◆ TEXTE PRÉSENTÉ ◆
>>>
Inutile d’ajouter au climat protestataire ambiant une énième contribution, elle se noierait dans la déferlante de communications idoines. Des évènements nouveaux inquiètent comme les mouvements sociaux dans le monde hospitalier, public ou privé. Le risque existe de voir des patients, dans des situations de vie des plus critiques, privés de la présence indispensable de soignants. Finalement, est-ce si étonnant dans une société où soigner est devenu un métier comme un autre ? La dimension humaine de l’engagement de chaque soignant peine à être reconnue, à mesure que sa propre souffrance émerge dans les statistiques. Qui veut penser qu’il existe un lien entre ces constats ?

Le débat traverse les siècles d’Hippocrate à Galien, s’accélère avec les progrès médicaux extraordinaires de la modernité du XX° siècle et ceux non moins mirifiques attendus de l’intelligence artificielle. Sciences et mythes continuent de converger en médecine et certains imaginent déjà le remplacement de l’homme-médecin par une machine bien plus fiable, en attendant l’avènement de l’éternité quand la machine aura définitivement remplacé l’homme.

A l’URPS, nous avons l’obligation d’être pragmatiques et de tenir compte du temps présent. « Ma santé 2022 » propose l’intégration des soins dits de ville aux schémas d’organisation des soins jusque-là purement hospitaliers. Le mot magique pour ce faire est tout trouvé : les données, d’autant qu’il s’agit du domaine d’excellence des technocrates de nos instances sanitaires. Elles sont imparables comme celles que vient de publier la DREES (Direction de la recherche, des études, de l’évaluation et des statistiques). Tout le monde s’accorde à parler de déserts médicaux, de pénurie de l’offre de soins, du manque de médecins… Or la DREES nous dit que début 2019 il y avait 0,3 % de médecins de plus qu’en 2018.Pire, cette augmentation est constante et régulière depuis 2013 (environ 4 %). Le monde hospitalier dénonce d’une seule voix la fuite de ses effectifs médicaux vers l’espace merveilleux du paradis des pratiques libérales. Sur la même période le nombre de médecins d’exercice libéral exclusif ne fait que décroitre (environ 7 %) alors que celui des médecins hospitaliers a progressé d’environ 11 %. La subjectivité des chiffres est bien connue, mais tout laisse penser que ces données seront de peu d’incidence sur les discours ambiants.
<<<
◆ DONNÉES FOURNIES ◆
>>>
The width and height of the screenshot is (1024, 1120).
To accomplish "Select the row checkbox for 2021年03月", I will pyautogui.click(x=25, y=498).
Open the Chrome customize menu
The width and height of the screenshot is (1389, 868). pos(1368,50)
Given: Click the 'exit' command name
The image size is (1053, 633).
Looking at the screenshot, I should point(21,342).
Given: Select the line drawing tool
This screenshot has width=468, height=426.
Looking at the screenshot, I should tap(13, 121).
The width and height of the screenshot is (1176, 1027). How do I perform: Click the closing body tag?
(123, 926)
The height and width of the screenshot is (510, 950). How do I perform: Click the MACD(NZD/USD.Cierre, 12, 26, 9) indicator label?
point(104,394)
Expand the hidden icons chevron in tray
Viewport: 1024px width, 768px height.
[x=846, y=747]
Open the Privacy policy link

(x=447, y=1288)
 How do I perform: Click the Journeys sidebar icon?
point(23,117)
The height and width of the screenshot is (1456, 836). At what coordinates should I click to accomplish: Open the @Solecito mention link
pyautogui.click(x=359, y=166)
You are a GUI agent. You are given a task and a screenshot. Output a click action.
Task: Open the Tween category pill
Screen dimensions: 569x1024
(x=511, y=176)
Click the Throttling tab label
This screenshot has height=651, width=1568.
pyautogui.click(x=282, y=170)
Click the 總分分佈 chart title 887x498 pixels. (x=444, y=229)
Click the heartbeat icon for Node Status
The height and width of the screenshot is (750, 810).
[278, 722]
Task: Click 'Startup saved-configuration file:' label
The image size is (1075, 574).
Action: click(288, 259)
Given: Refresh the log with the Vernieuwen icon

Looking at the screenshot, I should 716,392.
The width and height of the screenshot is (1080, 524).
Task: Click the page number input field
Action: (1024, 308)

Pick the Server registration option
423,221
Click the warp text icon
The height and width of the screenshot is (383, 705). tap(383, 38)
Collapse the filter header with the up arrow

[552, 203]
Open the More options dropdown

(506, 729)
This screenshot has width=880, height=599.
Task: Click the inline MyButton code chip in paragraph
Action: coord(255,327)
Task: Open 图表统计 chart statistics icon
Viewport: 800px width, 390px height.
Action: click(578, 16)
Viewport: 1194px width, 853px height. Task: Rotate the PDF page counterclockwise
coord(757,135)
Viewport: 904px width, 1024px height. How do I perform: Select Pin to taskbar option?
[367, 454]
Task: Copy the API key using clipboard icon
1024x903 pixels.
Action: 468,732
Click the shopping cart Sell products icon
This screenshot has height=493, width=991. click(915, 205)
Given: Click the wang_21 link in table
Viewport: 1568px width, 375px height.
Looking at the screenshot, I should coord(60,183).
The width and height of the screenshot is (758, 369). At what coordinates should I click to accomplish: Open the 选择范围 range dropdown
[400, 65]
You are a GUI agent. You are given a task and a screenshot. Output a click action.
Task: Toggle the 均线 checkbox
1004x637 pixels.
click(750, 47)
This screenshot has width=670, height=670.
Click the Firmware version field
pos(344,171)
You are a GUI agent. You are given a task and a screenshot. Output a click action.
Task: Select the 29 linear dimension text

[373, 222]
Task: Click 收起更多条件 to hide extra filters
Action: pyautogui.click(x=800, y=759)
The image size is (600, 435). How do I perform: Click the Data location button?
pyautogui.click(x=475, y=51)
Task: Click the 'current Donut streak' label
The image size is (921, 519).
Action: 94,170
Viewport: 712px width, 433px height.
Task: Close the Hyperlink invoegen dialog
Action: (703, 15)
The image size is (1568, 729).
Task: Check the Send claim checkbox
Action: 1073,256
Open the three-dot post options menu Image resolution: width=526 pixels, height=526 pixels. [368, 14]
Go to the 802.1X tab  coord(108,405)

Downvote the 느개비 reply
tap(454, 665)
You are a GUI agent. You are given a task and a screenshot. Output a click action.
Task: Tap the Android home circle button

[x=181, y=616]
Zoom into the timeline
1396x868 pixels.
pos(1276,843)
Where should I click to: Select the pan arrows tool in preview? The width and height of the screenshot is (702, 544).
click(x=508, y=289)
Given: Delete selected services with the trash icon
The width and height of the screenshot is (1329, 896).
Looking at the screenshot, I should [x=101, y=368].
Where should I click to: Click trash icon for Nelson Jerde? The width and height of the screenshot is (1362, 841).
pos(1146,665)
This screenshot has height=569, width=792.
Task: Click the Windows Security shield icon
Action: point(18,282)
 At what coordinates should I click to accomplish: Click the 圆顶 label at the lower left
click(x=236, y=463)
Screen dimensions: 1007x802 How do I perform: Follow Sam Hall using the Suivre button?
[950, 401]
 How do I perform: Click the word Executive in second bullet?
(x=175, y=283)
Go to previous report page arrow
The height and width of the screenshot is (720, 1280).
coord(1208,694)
<<<
◆ EXERCICE 1 ◆
D'après le texte sur les soignants, de combien le nombre de médecins a-t-il augmenté début 2019 par rapport à 2018 ?
◆ EXERCICE 2 ◆
Recopiez le passage du texte sur les soignants qui commence à « Le débat traverse » et se termine à « définitivement remplacé l’homme. ».
◆ EXERCICE 3 ◆
Poursuivez le texte sur les soignants à partir de sa dernière phrase.
Les données fournies proviennent d'une autre source.

◆ RÉPONSE 1 ◆
De 0,3 %.

◆ RÉPONSE 2 ◆
Le débat traverse les siècles d’Hippocrate à Galien, s’accélère avec les progrès médicaux extraordinaires de la modernité du XX° siècle et ceux non moins mirifiques attendus de l’intelligence artificielle. Sciences et mythes continuent de converger en médecine et certains imaginent déjà le remplacement de l’homme-médecin par une machine bien plus fiable, en attendant l’avènement de l’éternité quand la machine aura définitivement remplacé l’homme.

◆ RÉPONSE 3 ◆
Notre proposition est de toujours intégrer dans l’analyse des données, quelles qu’elles soient, celles issues des pratiques de terrain. La médecine est relationnelle, penser les organisations sans cette dimension prend le risque de bâtir des systèmes coupés des aspects humains. Il est urgent de changer de procédure pour donner au médecin une place centrale dans la mise en place comme dans le pilotage de chaque organisation sanitaire. C’est l’ambition de l’engagement des URPS dans la création des CPTS, en amont même de la lettre d’intention, pour donner suite à la convention signée en mars dernier avec l’agence régionale de santé et les caisses primaires d’assurance maladie.

La réussite de ce pari irait dans le sens des pistes ouvertes par la nouvelle directrice de la DGOS, Madame Katia Julienne qui propose d’instaurer une co-responsabilité dans la gouvernance des GHT entre le président de la CME et le directeur d’établissement. Celle-ci s’étendrait sur la signature du CPOM, des contrats et projets de pôle et sur les nominations. Cette cogestion doit aussi s’expérimenter et s’appliquer dans les établissements privés à but lucratif, où les médecins libéraux qui y exercent doivent être associés, dans les mêmes conditions, à la gestion de leur établissement. Ce chemin est long, non encore consensuel mais il convient de l’emprunter sans délai.